Knee pain is the main symptom. It is usually felt at the front of the knee and behind the kneecap. Pain can come and go, but can be so severe that every day movements such as walking up and down steps can be difficult. A dull ache may also be experienced after periods of rest. Playing sports may make the pain worse. In some cases, a scratching or grating sound can be heard from the knee, when bending or straightening it. This is due to changes in the surface of the cartilage surrounding the patella and is known as crepitus.
In the vast majority of cases a doctor will be able to identify the problem through a physical examination. In the event that this is not possible then an x-ray can be taken in order review the structure of the knee.
Treatment for the knee pain associated with PFPS depends on the severity of the symptoms and may be tailored to short-term or long-term application. In the short term, many patients are advised to rest the knee and avoid over-use. Painkillers may be prescribed to reduce symptoms. In the long term, the underlying causes of the pain are tackled, such as trying to strengthen muscles or easing foot problems. Physiotherapy is often given and suitable footwear is recommended. Knee support products such as taping of the patella or a special brace to reduce pain are considered helpful by many sufferers.

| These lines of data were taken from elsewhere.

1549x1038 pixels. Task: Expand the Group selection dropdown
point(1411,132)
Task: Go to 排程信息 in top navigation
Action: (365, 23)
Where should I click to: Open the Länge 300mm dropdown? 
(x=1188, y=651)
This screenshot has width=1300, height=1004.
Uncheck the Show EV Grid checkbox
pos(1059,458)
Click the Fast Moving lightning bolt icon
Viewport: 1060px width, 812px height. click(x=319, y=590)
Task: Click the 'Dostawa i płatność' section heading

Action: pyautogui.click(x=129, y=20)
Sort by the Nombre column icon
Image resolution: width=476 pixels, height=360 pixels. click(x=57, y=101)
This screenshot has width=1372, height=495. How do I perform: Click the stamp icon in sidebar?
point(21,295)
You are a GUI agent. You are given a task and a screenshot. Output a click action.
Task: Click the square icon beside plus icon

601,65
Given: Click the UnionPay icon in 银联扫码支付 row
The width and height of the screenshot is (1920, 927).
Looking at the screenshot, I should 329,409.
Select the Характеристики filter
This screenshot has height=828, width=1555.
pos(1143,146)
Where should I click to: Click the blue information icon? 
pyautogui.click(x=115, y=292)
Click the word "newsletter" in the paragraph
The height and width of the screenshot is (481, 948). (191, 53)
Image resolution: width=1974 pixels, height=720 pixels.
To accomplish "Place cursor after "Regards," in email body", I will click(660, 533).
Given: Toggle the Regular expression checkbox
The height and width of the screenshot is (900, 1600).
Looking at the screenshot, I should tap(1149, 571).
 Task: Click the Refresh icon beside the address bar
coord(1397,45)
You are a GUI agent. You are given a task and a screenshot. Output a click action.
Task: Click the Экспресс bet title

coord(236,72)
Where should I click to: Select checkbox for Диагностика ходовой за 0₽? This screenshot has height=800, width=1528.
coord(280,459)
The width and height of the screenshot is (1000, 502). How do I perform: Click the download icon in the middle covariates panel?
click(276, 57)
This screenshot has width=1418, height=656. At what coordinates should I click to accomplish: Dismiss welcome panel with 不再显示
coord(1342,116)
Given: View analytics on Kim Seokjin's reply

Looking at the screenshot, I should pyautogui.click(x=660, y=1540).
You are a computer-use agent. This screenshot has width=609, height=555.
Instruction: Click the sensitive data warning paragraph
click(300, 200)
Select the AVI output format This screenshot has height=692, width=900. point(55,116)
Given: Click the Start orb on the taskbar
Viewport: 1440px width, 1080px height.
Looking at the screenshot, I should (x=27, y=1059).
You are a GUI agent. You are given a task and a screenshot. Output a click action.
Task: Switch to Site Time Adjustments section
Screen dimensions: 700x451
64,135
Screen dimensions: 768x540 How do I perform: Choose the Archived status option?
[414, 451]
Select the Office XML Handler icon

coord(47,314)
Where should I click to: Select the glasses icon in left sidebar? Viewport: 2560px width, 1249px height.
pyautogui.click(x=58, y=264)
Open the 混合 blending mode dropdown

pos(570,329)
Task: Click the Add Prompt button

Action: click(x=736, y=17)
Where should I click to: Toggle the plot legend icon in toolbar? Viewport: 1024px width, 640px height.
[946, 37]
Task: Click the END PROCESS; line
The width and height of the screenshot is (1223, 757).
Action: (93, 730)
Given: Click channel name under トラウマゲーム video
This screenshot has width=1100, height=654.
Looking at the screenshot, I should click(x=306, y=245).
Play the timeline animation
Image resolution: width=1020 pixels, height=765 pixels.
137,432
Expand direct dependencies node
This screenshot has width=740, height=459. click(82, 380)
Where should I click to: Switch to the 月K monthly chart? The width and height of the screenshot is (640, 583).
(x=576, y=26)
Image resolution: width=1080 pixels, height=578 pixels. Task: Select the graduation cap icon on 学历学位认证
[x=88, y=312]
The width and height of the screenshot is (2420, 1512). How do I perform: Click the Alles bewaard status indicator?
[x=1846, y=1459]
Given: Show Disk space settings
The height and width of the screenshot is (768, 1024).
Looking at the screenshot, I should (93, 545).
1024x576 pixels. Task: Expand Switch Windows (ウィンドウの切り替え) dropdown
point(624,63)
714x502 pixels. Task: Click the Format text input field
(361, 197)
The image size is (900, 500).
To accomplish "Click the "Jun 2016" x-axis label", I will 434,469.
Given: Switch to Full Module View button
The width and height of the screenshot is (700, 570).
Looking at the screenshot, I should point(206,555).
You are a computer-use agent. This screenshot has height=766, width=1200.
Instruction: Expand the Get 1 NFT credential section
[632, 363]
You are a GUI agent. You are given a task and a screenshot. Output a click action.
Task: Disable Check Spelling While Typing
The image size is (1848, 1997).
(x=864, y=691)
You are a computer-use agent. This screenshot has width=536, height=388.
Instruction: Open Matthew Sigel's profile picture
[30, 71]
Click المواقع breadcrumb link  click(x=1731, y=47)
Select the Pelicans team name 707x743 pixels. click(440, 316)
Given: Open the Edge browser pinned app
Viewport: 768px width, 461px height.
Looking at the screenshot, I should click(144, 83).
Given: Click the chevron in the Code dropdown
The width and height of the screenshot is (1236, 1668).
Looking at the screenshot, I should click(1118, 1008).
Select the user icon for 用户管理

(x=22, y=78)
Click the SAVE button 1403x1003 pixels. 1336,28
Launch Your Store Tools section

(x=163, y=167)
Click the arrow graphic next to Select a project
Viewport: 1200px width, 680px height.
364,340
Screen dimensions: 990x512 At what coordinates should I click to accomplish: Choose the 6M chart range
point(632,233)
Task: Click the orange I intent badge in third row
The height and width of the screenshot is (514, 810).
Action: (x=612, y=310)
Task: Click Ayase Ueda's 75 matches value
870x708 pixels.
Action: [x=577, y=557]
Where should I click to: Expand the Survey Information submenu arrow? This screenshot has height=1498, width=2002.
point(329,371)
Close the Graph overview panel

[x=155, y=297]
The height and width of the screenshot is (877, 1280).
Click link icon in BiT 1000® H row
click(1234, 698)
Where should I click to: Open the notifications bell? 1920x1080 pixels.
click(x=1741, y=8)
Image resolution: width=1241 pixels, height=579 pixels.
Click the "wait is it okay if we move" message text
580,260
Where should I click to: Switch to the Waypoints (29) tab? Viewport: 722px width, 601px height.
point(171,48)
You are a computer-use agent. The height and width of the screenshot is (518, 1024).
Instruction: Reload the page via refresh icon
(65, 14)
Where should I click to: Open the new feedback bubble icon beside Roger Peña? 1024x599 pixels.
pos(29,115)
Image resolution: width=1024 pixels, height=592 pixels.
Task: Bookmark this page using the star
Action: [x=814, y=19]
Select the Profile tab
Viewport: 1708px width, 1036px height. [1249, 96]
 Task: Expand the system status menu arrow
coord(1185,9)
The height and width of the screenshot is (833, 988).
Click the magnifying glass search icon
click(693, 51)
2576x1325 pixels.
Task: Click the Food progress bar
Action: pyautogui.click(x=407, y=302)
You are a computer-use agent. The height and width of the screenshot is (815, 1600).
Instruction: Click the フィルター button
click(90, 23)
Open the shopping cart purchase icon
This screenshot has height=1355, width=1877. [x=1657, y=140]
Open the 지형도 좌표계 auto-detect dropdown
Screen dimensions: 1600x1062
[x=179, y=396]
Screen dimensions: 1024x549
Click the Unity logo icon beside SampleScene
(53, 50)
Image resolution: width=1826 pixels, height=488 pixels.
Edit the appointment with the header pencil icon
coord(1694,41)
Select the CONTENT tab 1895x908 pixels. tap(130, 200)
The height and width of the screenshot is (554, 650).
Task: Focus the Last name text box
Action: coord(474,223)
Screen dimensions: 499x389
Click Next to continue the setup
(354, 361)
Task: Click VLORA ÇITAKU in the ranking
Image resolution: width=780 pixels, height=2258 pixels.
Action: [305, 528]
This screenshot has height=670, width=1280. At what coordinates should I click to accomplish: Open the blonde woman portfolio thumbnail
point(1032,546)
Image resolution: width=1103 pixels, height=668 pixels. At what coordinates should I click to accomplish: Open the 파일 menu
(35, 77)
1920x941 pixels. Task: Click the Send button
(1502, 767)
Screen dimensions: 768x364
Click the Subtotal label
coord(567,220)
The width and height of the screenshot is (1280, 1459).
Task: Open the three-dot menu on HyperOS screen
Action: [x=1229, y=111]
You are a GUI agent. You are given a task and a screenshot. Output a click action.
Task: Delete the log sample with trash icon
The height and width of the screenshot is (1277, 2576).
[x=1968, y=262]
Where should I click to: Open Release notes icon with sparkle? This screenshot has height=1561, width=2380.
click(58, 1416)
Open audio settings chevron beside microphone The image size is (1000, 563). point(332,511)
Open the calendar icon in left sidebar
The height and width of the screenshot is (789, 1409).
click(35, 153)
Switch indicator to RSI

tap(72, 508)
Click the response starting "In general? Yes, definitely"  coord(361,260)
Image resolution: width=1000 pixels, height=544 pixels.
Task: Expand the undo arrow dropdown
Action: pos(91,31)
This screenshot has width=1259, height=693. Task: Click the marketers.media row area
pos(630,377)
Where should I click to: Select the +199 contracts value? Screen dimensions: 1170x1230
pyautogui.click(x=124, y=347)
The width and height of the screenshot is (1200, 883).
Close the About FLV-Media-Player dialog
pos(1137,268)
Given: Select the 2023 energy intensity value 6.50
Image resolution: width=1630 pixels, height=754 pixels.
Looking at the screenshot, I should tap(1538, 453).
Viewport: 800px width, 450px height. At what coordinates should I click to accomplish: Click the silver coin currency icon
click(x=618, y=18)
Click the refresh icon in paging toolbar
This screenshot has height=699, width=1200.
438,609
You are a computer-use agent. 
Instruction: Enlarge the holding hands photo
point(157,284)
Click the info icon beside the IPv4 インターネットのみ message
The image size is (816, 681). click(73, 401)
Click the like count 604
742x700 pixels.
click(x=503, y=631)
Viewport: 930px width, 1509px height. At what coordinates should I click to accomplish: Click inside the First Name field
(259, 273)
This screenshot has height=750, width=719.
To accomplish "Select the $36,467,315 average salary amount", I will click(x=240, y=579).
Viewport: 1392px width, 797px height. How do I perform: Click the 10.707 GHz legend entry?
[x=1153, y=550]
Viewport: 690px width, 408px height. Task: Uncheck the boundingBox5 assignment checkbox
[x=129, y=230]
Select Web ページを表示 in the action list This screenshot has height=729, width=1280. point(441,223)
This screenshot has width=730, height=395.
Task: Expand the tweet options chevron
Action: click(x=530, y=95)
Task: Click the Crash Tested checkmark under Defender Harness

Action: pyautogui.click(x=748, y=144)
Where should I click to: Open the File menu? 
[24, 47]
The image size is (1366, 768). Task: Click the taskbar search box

Surgery is rarely required in most instances. Where it is necessary, it is normally to help correct alignment of the patella by releasing a tight ligament. In most cases, sufferers get better in a matter of a few months, and make a full recovery with non-surgical treatments.
A fracture or broken knee cap is a surprisingly common injury. The knee cap, or patella, acts as a shield in front of the ligaments, tendons and bony structures of the knee joint and is susceptible to damage.
Most fractures and breaks are the result of an injury or fall, although it is also possible for a break to occur due to a sudden contraction of the quadriceps.
The first and most noticeable symptom of a patella fracture is extreme knee pain. There may be some faintness, dizziness and even sickness caused by the shock of the break, but this is not always apparent. The joint needs to be protected by some form of knee support before consulting a medical practitioner, who will usually perform an x-ray to confirm the diagnosis.
A patella fracture or break can be a simple hairline fracture, a complete break or even a complex break where the patella is shattered into several pieces. The type and severity of the fracture will determine the appropriate treatment. If the break is complex, it may require surgery.
Once the severity of the injury has been diagnosed, the usual course of action is to encase the knee in a plaster cast for around six weeks to allow healing to take place. More severe breaks will require surgical intervention so that the shattered knee cap can be held together with wire to enable healing. In extreme cases, the patella may need to be removed altogether to avoid further knee pain in the future.
The severity of the fracture or break will dictate the period of immobility of the leg. Once the initial healing has taken place, it is important to undergo physiotherapy in order to restore mobility and function to the injured leg. During this phase of treatment, a good-quality knee support can provide warmth and support and prevent further injuries from occurring. Some physiotherapists prefer to remove the plaster cast after two to three weeks and replace it with a knee support in the form of a dedicated knee brace. Knee pain can be controlled by over-the-counter painkillers.
Gentle exercise in water helps to improve mobility without placing undue strain or weight on the knee joint and can help to minimise the risk of further injuries. It is important to follow the physiotherapist’s instructions to avoid doing too much too soon, which could have an impact upon the healing process and could lead to arthritis in the knee in the future.